*EXERCISE*: Copy each line of the data that has "computer" in it.

Stored items:

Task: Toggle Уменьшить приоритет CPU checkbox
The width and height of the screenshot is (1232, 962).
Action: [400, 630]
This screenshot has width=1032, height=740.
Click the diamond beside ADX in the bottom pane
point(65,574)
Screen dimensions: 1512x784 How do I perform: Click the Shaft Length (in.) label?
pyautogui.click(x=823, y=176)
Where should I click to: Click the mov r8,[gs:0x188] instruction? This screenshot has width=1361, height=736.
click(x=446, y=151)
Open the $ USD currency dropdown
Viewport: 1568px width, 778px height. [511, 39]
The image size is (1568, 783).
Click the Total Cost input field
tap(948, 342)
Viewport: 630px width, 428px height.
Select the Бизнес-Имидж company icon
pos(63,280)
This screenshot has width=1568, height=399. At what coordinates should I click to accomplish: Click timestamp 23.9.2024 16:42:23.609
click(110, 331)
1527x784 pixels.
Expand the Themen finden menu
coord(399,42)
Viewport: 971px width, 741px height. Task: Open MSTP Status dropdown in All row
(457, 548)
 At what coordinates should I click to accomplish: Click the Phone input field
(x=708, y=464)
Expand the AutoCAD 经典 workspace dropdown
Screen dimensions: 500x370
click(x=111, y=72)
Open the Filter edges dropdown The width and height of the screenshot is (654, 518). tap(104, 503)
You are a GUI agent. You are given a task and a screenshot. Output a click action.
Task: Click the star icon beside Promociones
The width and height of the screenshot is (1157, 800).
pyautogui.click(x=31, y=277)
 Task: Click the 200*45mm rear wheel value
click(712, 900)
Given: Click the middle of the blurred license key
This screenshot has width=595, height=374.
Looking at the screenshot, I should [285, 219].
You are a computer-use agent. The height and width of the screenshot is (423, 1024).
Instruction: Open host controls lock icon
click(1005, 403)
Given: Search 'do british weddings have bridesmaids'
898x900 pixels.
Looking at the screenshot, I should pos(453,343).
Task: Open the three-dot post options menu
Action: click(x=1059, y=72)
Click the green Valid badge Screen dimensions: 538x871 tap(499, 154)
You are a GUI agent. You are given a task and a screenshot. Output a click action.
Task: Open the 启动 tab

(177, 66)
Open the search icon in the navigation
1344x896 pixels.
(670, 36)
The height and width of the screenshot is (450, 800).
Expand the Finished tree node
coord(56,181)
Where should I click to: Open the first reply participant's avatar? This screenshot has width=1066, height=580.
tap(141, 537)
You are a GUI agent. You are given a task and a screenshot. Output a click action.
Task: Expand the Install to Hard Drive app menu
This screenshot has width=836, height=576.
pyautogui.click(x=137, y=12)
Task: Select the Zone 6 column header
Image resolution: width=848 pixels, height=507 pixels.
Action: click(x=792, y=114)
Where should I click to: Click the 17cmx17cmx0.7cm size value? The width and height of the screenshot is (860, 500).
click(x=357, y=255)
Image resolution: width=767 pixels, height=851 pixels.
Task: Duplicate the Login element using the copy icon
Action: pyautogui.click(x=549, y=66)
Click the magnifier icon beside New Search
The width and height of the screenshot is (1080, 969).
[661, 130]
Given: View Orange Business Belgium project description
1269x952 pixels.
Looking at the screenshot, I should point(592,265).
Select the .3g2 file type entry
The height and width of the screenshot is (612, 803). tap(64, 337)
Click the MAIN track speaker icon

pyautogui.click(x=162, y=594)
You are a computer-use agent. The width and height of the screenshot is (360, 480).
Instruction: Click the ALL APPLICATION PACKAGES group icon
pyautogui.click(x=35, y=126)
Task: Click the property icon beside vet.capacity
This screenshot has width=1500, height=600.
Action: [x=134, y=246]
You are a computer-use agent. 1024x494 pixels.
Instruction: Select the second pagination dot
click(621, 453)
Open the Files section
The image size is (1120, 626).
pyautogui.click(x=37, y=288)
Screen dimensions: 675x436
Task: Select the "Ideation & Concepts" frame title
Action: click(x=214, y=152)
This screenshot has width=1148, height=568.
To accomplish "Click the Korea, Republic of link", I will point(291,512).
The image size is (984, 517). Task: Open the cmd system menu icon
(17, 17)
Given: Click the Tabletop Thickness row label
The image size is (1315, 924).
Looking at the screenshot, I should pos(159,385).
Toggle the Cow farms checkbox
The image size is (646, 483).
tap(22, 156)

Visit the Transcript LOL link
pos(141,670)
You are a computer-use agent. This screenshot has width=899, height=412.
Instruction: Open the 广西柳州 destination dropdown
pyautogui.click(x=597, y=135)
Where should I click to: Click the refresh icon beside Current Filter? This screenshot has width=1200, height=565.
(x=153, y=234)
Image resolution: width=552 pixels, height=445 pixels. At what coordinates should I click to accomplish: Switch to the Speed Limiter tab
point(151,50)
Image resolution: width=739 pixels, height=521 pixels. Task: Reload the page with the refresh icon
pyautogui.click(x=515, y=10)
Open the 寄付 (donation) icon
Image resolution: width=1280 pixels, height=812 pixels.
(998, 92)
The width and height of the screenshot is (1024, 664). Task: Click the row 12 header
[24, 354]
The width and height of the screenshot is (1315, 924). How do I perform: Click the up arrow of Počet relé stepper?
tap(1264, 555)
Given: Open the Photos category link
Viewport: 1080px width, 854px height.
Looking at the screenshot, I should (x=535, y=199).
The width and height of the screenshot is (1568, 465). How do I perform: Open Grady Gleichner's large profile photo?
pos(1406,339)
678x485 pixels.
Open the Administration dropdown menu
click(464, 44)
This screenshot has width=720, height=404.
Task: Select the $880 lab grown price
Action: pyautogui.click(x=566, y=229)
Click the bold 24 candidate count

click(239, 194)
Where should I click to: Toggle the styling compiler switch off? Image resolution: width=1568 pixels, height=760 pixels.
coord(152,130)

*WRITTEN RESPONSE*:
You are a computer-use agent. The height and width of the screenshot is (423, 1024).
You are a computer-use agent. The width and height of the screenshot is (360, 480).
You are a computer-use agent. 1024x494 pixels.
You are a computer-use agent. This screenshot has width=899, height=412.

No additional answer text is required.